シンデレラに玻璃の星冠をⅢ
玲の歌声は学園祭で聞いた。
今まで櫂同様、玲も歌など歌ったことがねえ。
歌好きだと聞いたこともねえ。
それなのに、ちゃっかりビブラートまでかけるその技量。
高音域を特に伸びやかに歌い上げた、甘い甘い…王子様声。
時折…吐息交じりに囁くように歌えば、耳で"孕んだ"女共は、悶えてばたばた沈んでいったっけ。
あいつの色気は半端ねえんだ。
玲を構成する全てのものから、艶は出て来る。
最近は確信的だ。
それなのに、俺ばかり"エロ"扱いって何だよ?
それはちょっと納得いかねえ。
そんな玲の歌声が、次第に大きく耳に届いてきた。
「♪りす りす 小りす
ちょろ ちょろ 小りす」
………。
「あんずの実が 赤いぞ
食べ 食べ 小りす」
何を…歌っているんだ、あのリスは。
あんな…色気を漏らしたような、エロい声で。
「……。童謡『りすりす小りす』だ。………。

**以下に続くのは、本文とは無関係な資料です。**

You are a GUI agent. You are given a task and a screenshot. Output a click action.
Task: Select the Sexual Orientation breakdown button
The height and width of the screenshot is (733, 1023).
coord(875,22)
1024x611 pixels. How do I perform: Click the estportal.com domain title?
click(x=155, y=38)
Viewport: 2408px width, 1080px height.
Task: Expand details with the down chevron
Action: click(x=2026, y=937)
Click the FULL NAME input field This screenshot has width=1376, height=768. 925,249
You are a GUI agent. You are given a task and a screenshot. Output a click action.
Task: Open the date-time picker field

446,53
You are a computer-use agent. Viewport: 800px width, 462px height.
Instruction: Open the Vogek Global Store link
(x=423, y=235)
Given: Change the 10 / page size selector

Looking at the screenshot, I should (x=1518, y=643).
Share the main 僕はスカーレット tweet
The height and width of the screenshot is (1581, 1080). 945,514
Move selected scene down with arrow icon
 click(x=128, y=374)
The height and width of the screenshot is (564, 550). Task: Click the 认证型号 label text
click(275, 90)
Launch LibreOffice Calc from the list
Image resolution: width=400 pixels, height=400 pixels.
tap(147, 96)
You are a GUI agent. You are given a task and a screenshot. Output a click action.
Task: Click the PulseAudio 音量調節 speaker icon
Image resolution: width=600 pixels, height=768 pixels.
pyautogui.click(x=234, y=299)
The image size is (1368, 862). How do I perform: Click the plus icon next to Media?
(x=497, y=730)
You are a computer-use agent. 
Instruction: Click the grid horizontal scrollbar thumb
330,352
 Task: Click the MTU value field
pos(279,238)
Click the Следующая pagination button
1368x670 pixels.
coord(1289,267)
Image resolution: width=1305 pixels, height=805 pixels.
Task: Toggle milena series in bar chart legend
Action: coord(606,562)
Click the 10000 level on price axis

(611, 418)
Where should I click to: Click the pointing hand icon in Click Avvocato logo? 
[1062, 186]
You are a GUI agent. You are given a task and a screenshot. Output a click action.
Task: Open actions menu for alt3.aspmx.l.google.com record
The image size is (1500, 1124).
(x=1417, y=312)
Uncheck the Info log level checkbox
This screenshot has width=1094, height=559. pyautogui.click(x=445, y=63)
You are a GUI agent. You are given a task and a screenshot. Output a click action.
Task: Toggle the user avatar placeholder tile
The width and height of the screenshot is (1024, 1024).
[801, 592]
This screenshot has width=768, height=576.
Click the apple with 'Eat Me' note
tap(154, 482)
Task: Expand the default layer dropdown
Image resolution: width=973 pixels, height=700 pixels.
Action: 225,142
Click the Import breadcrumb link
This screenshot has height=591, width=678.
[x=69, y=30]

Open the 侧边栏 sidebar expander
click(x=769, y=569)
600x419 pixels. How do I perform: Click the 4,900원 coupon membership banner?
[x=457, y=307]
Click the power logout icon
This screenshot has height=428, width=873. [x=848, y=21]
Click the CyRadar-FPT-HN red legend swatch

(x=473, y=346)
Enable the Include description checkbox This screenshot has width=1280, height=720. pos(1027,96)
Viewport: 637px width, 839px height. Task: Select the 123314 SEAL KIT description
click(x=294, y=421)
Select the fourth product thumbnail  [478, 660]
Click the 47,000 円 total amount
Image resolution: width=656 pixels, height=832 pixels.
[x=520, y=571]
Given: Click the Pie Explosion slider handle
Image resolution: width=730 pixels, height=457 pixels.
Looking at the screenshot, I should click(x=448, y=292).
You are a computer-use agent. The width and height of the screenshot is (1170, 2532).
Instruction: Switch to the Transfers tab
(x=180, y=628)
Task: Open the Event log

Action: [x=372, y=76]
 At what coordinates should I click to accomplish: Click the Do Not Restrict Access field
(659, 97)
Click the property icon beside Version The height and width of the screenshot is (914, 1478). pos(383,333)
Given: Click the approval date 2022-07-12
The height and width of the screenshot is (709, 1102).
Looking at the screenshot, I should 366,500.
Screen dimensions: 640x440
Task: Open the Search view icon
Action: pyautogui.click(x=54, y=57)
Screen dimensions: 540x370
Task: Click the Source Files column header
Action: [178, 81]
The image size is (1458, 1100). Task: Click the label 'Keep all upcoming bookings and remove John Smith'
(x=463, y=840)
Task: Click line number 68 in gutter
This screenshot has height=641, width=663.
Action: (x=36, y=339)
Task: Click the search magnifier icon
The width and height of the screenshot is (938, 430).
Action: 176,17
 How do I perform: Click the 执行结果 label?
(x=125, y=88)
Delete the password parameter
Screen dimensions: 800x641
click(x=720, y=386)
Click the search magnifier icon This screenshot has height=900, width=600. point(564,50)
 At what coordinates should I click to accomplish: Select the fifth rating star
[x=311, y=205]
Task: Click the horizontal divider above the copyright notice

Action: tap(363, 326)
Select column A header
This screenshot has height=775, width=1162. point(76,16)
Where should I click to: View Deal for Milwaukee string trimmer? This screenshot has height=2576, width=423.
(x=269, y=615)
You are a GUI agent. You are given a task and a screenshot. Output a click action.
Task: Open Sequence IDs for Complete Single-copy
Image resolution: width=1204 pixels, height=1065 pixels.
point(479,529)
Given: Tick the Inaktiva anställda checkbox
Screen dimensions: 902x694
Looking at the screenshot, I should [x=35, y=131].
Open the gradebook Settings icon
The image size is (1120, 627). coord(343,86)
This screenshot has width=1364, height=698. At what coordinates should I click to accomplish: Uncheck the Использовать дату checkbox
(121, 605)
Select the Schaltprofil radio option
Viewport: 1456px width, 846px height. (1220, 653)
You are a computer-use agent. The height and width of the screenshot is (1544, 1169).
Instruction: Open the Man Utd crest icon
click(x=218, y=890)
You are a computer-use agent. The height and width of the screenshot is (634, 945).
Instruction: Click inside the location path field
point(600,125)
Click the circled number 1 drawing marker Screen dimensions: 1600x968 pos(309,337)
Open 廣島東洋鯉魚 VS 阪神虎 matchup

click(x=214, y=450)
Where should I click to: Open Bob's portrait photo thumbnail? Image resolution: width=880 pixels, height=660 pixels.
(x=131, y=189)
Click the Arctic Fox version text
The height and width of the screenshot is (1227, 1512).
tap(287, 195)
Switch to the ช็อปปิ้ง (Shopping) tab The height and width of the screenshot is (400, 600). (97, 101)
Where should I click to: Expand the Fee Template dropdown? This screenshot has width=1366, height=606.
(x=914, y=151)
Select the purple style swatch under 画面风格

きっとレイは…全て出し切り、すっきりして、余程気分がいいんだな」
櫂が苦笑して、頭をぽりぽり指で掻いていた。
気分良い…。
そうだよな、2リットル、出したものな。
横に歩く小猿も、つられて歌っている。
嬉々として歌っている。
「「♪りす りす 小りす
ちょろ ちょろ 小りす」」
………。
「「さんしょの露が 青いぞ
飲め 飲め 小りす」」
…………。
小猿。
お前…何懐柔されてるよ?
何ハモり出したよ?
大きくなる…凸凹アニマルコンビの姿。
…………。
まあ…単純小猿はいいとして。
「「♪りす りす 小りす」」
大声で…何処となく自虐的な童謡を合唱しながら、意気揚々と2足歩行で戻ってきたリス様は。
「………」
それはそれは随分とほっそりされており。
先刻まで萎れていた…今はやけに色艶がよろしい立派な尻尾を、ふさふさ左右に揺らせて、堂々たる…王者の貫禄でのお出ましだ。
体内の毒素も贅肉も、ポカリと共に排出されたんだろうか。
…………。
とんでもねえ、リスだ。
「「あははははははは」」
腹を抱えて爆笑したのは――
アホハットとクマだった。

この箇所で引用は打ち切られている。